GOAL OF THE EXERCISE: Output every entry exactly as given.

AVAILABLE DATA:
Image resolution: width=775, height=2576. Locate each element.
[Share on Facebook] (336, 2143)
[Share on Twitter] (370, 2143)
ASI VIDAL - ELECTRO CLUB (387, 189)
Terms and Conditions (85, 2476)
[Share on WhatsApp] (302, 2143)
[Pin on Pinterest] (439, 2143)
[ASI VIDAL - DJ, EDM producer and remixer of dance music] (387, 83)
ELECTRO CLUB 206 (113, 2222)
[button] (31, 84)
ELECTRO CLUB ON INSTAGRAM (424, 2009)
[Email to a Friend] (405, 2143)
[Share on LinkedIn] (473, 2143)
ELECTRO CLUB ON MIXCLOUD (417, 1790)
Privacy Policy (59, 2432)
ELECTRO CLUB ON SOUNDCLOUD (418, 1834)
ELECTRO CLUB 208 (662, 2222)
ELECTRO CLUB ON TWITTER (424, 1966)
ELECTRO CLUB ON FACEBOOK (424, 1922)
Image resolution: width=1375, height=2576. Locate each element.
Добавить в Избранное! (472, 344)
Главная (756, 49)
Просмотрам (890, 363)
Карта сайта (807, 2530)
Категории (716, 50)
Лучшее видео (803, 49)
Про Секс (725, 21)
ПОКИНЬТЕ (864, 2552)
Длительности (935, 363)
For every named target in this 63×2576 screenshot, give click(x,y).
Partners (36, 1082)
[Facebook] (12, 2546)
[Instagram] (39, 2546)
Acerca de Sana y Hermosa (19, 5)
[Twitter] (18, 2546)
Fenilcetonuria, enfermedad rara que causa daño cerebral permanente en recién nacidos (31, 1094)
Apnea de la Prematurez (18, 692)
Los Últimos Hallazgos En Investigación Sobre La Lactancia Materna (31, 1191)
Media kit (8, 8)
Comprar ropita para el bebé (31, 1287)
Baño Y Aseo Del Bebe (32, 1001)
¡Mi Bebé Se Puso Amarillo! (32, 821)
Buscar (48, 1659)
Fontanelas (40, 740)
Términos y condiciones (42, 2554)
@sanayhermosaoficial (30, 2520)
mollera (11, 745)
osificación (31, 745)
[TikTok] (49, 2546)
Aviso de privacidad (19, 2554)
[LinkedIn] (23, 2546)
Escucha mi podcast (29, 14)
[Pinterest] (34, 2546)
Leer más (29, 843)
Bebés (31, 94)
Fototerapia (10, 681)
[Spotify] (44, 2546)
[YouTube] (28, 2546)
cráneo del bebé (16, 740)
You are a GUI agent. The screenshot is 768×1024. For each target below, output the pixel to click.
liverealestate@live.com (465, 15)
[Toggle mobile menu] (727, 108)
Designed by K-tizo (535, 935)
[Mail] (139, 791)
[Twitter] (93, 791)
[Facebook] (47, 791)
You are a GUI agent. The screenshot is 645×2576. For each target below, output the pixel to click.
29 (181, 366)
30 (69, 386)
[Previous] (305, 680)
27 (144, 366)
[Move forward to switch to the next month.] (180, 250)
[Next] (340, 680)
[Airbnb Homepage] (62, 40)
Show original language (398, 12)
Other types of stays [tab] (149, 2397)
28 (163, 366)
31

RESULT OF THE EXERCISE:
Image resolution: width=775, height=2576. Locate each element.
[Share on Facebook] (336, 2143)
[Share on Twitter] (370, 2143)
ASI VIDAL - ELECTRO CLUB (387, 189)
Terms and Conditions (85, 2476)
[Share on WhatsApp] (302, 2143)
[Pin on Pinterest] (439, 2143)
[ASI VIDAL - DJ, EDM producer and remixer of dance music] (387, 83)
ELECTRO CLUB 206 (113, 2222)
[button] (31, 84)
ELECTRO CLUB ON INSTAGRAM (424, 2009)
[Email to a Friend] (405, 2143)
[Share on LinkedIn] (473, 2143)
ELECTRO CLUB ON MIXCLOUD (417, 1790)
Privacy Policy (59, 2432)
ELECTRO CLUB ON SOUNDCLOUD (418, 1834)
ELECTRO CLUB 208 (662, 2222)
ELECTRO CLUB ON TWITTER (424, 1966)
ELECTRO CLUB ON FACEBOOK (424, 1922)
Image resolution: width=1375, height=2576. Locate each element.
Добавить в Избранное! (472, 344)
Главная (756, 49)
Просмотрам (890, 363)
Карта сайта (807, 2530)
Категории (716, 50)
Лучшее видео (803, 49)
Про Секс (725, 21)
ПОКИНЬТЕ (864, 2552)
Длительности (935, 363)
For every named target in this 63×2576 screenshot, give click(x,y).
Partners (36, 1082)
[Facebook] (12, 2546)
[Instagram] (39, 2546)
Acerca de Sana y Hermosa (19, 5)
[Twitter] (18, 2546)
Fenilcetonuria, enfermedad rara que causa daño cerebral permanente en recién nacidos (31, 1094)
Apnea de la Prematurez (18, 692)
Los Últimos Hallazgos En Investigación Sobre La Lactancia Materna (31, 1191)
Media kit (8, 8)
Comprar ropita para el bebé (31, 1287)
Baño Y Aseo Del Bebe (32, 1001)
¡Mi Bebé Se Puso Amarillo! (32, 821)
Buscar (48, 1659)
Fontanelas (40, 740)
Términos y condiciones (42, 2554)
@sanayhermosaoficial (30, 2520)
mollera (11, 745)
osificación (31, 745)
[TikTok] (49, 2546)
Aviso de privacidad (19, 2554)
[LinkedIn] (23, 2546)
Escucha mi podcast (29, 14)
[Pinterest] (34, 2546)
Leer más (29, 843)
Bebés (31, 94)
Fototerapia (10, 681)
[Spotify] (44, 2546)
[YouTube] (28, 2546)
cráneo del bebé (16, 740)
You are a GUI agent. The screenshot is 768×1024. For each target below, output the pixel to click.
liverealestate@live.com (465, 15)
[Toggle mobile menu] (727, 108)
Designed by K-tizo (535, 935)
[Mail] (139, 791)
[Twitter] (93, 791)
[Facebook] (47, 791)
You are a GUI agent. The screenshot is 645×2576. For each target below, output the pixel to click.
29 (181, 366)
30 (69, 386)
[Previous] (305, 680)
27 (144, 366)
[Move forward to switch to the next month.] (180, 250)
[Next] (340, 680)
[Airbnb Homepage] (62, 40)
Show original language (398, 12)
Other types of stays [tab] (149, 2397)
28 (163, 366)
31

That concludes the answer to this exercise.